● **Article**:
>>>>

This repository contains the source code submitted by LMU Munich to the WMT 2020 Unsupervised MT Shared Task. For a detailed description, check our paper.
Our system ranked first in both translation directions (German -> Sorbian, Sorbian->German). This code base is largely based on MASS, XLM and RE-LM.
The target of the task was to translate between German and Upper Sorbian (minority language of Eastern Germany, similar to Czech). Our system is based on a combination of Unsupervised Neural MT and Unsupervised Statistical MT.
-
For the Neural MT part, we use MASS. However, instead of pretraining on German and Sorbian, we pretrain only on German. Upon convergence, we extend the vocabulary of the pretrained model and fine-tune it to Sorbian and German. This follows RE-LM, a competitive method for low-resource unsupervised NMT. Then, we train for NMT in an unsupervised way (online back-translation).
-
For the Statistical MT part, we use monoses. Specifically, we map fastText embeddings using VecMap with identical pairs. Then, we back-translate and get a pseudo-parallel corpus for both directions. We train our NMT system using online BT and a supervised loss on the pseudo-parallel corpus from USMT.
Also useful:
-
Sampling when doing the prediction during online BT instead of greedy decoding. See flags
--sampling_frequency
,--sample_temperature
in the code. -
Oversampling the Sorbian corpus using BPE-Dropout. We preprocess data using subword-nmt with the flag
--dropout 0.1
.
Our proposed pipeline:
Right arrows indicate transfer of weights.
- Python 3.6.9
- NumPy (tested on version 1.15.4)
- PyTorch (tested on version 1.2.0)
- Apex (for fp16 training)
Create Environment (Optional): Ideally, you should create a conda environment for the project.
conda create -n wmt python=3.6.9
conda activate wmt
Install PyTorch 1.2.0
with the desired cuda version to use the GPU:
conda install pytorch==1.2.0 torchvision -c pytorch
Clone the project:
git clone https://github.com/alexandra-chron/umt-lmu-wmt2020.git
cd umt-lmu-wmt2020
Then install the rest of the requirements:
pip install -r ./requirements.txt
To train with multiple GPUs use:
export NGPU=8; python3 -m torch.distributed.launch --nproc_per_node=$NGPU train.py
You can download all the German Newscrawl data, all the Sorbian monolingual data, and the evaluation/test sets from the WMT official website.

<<<<

● **Dataset content**:
>>>>

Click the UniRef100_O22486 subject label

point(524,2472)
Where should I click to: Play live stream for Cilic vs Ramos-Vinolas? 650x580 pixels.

<<<<

● **Stated goal A**:
Using the README, decide for each statement whether the text supports it: (i) the Neural MT part is pretrained on both German and Sorbian; (ii) the system ranked first in both translation directions; (iii) PyTorch was tested on version 1.15.4. Answer yes or no for each, and quote the words of the README that decide it.
● **Stated goal B**:
Copy the README word for word, starting at "conda create -n" and ending at "WMT official website.".

● **Right answer A**:
(i) No: "instead of pretraining on German and Sorbian, we pretrain only on German."
(ii) Yes: "Our system ranked first in both translation directions"
(iii) No: "PyTorch (tested on version 1.2.0)"

● **Right answer B**:
conda create -n wmt python=3.6.9
conda activate wmt
Install PyTorch 1.2.0
with the desired cuda version to use the GPU:
conda install pytorch==1.2.0 torchvision -c pytorch
Clone the project:
git clone https://github.com/alexandra-chron/umt-lmu-wmt2020.git
cd umt-lmu-wmt2020
Then install the rest of the requirements:
pip install -r ./requirements.txt
To train with multiple GPUs use:
export NGPU=8; python3 -m torch.distributed.launch --nproc_per_node=$NGPU train.py
You can download all the German Newscrawl data, all the Sorbian monolingual data, and the evaluation/test sets from the WMT official website.